Front. Mater., 28 March 2022
Sec. Semiconducting Materials and Devices
This article is part of the Research Topic 2022 Retrospective: Semiconducting Materials and Devices View all 5 articles

The Infrared Electrochromic Properties Based on Acid Doped-Polyaniline Films

Bingzhen LiBingzhen LiYuhua ChenYuhua ChenXinwei LiuXinwei LiuFangyuan LiFangyuan LiJijun Wang
Jijun Wang*Yan Li
Yan Li*Ning Li
Ning Li*
  • Institute of Defense Engineering, Academy of Military Sciences, PLA, Beijing, China

In recent years, the infrared electrochromic devices based on acid doped polyaniline films have achieved much progress, which has not been summarized before. This is important to accelerate the development of this field. In this paper, we will briefly review some representing work about the infrared electrochromic properties of acid doped polyaniline films, which were reported in the last 5 years.

Introduction

With the urgent demand of optical display, smart window, and infrared camouflage, electrochromic materials with reversible color switch have become a focus of basic research and industrial applications. (Díaz-Sánchez et al., 2017; Korent et al., 2020; Naskar et al., 2021) On the basis of the first infrared electrochromic system developed by Chandrasekhar et al., a series of flexible electrochromic devices based on conducting polymers were continuously reported. (Chandrasekhar and Dooley, 1995) Among the various materials, polyaniline (PANI) is particularly prominent because of the superior electrical conductivity, low cost, good chemical stability, and excellent controllability. (Moulton et al., 2004; Bhadra et al., 2009; Li et al., 2010) As reported, the electrochromic process of PANI films is dominated by the electrochemical reaction, which involves the electron transport and ions intercalation. (Zhang et al., 2019a; Zhang et al., 2019b; Zhao et al., 2019) Usually, the increase of the conductivity, surface areas, and accessible intercalation sites can significantly facilitate the better optical performance. (Zhang et al., 2017; Hu et al., 2018; Zhang et al., 2019c) Therefore, the PANI films, with different geometric and electronic structure, have been proposed to optimize the electrochromic performances. For example, Feng Yang et al. reported the honeycomb-like polyaniline nanostructures, which exhibited an ultrafast response speed and high optical speed in the large area electrochromic display. (Zhang et al., 2020) Combing the galvanostatic with cyclic voltammetry techniques, Hao Wang et al. presented the nanostructured PANI films with remarkable flexibility, electrochromic efficiency, and multicolor feature. (Zhou et al., 2018) Nevertheless, the optical performance of pure PANI materials is not satisfactory and much effort has been devoted to the development of acid doped polyaniline composites, improving the optical contrast. Herein, we will briefly review the recent progress of PANI-based materials doped with different types of acids in infrared regulation, including the inorganic acid doped-PANI films and organic acid doped-PANI materials.

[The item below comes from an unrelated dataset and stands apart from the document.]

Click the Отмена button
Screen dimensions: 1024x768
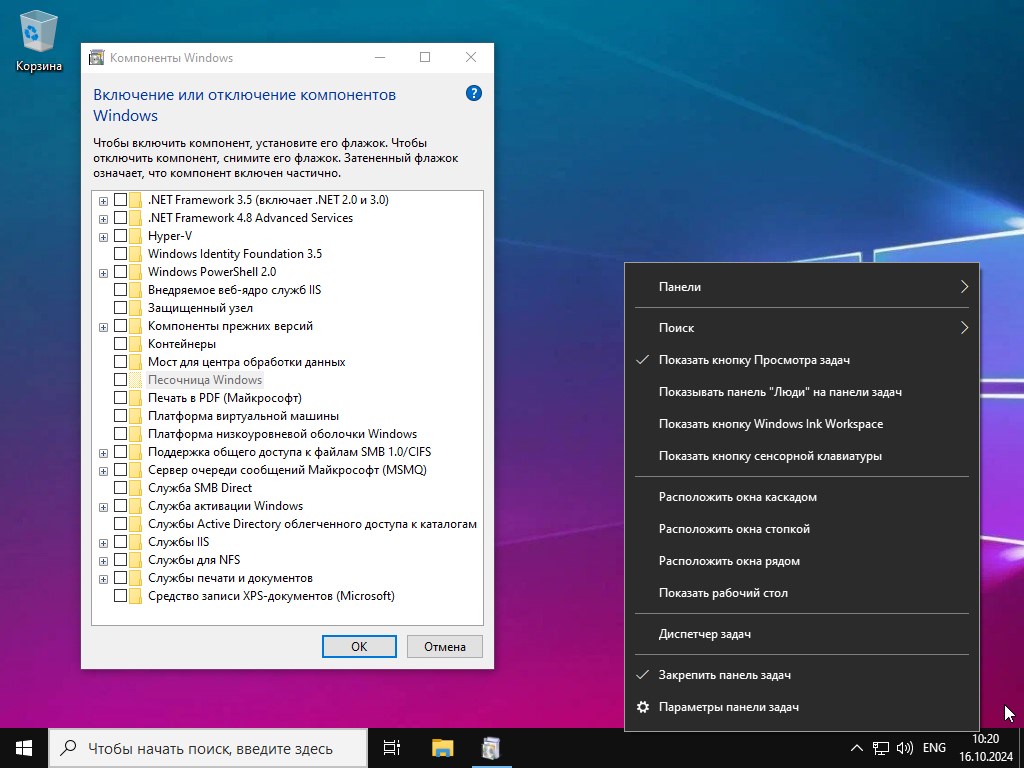point(444,646)
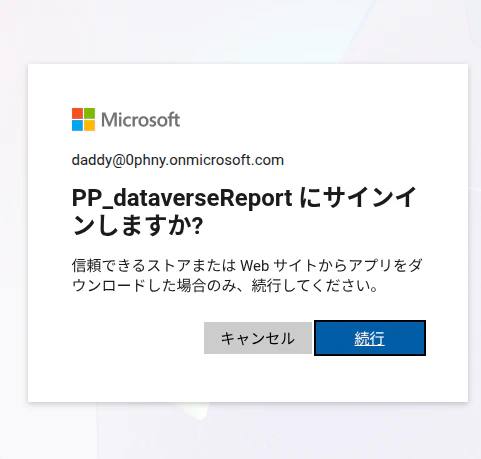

Inorganic Acid Doped-PANI Films

The IR electrochromic properties of PANI-based films largely depend on the completed transformation between the emeraldine salt (ES) state and leucoemeraldine (LE) state, which is dominated by the electron transfer and the number of the bipolarons. Acid doping can effectively induce an increase in the concentration of free carriers and bipolarons in the ES state, increasing the color sensitivity. (Zhou et al., 2018; Tian et al., 2017a) As reported in Yao Li’s work, an HClO4-doped PANI porous film was fabricated, and exhibited an optimal IR emissivity variation of 0.412 in the wavelength of 2.5–25 μm. The assembled device showed the modulation of the emittance variation between 0.735 and 0.316. The mechanism analysis pointed out the critical roles of formation/elimination of polarons/bipolarons in the corresponding coloring and fading state. (Zhang et al., 2019d) In another work, a visible-to-infrared broadband flexible device based on the H2SO4-doped PANI films (Figure 1) was also constructed by this group. Due to the increase of the carrier concentration, the IR emission change was found to be 0.4 and 0.3 in the range of 8–18 μm and 2.5–25 μm, respectively. This is much superior to other reported results. The study of response time showed that the coloring time and the bleaching time was about 9.8 s and 9.6 s, respectively. The cycling durability measurements presented that the IR emissivity of the designed device can keep stable after 500 cycles, suggesting the excellent chemical structure stability. (Xu et al., 2020a) On the basis of the electropolymerization technique, Yuge Han et al. adopted the 2:1 of aniline to sulfuric acid molar ratio to prepare the H2SO4-doped PANI films. The scanning electron microscopy showed the uncompact and disorder structure with high surface roughness. Using nylon-0.22 μm as substrates, the device based on the prepared PANI films provided the average IR emissivity change of 0.347 in the range of 3–5 μm. Furthermore, the IR emissivity modulation of the device on the different types of substrates was also reveal in this work. As presented in Table 1, the PTFE-0.22 μm substrate showed the maximum emissivity change of 0.559 and 0.390 in the wavelength of 3–5 μm and 8–14 μm, respectively. Meanwhile, the stability investigation showed that the degradation of devices reached a maximum in the 10th cycle. (Lu et al., 2021)

FIGURE 1
www.frontiersin.org

FIGURE 1. Scheme illustration for the fabrication procedure of a visible-to-infrared broadband flexible device based on the H2SO4-doped PANI films. Copy right from Xu et al. (2020a).

TABLE 1
www.frontiersin.org

TABLE 1. The average emissivity and IR modulation value of PANI films on the different substrates in 3–5 μm and 8–14 μm, respectively. Copy right from Lu et al. (2021).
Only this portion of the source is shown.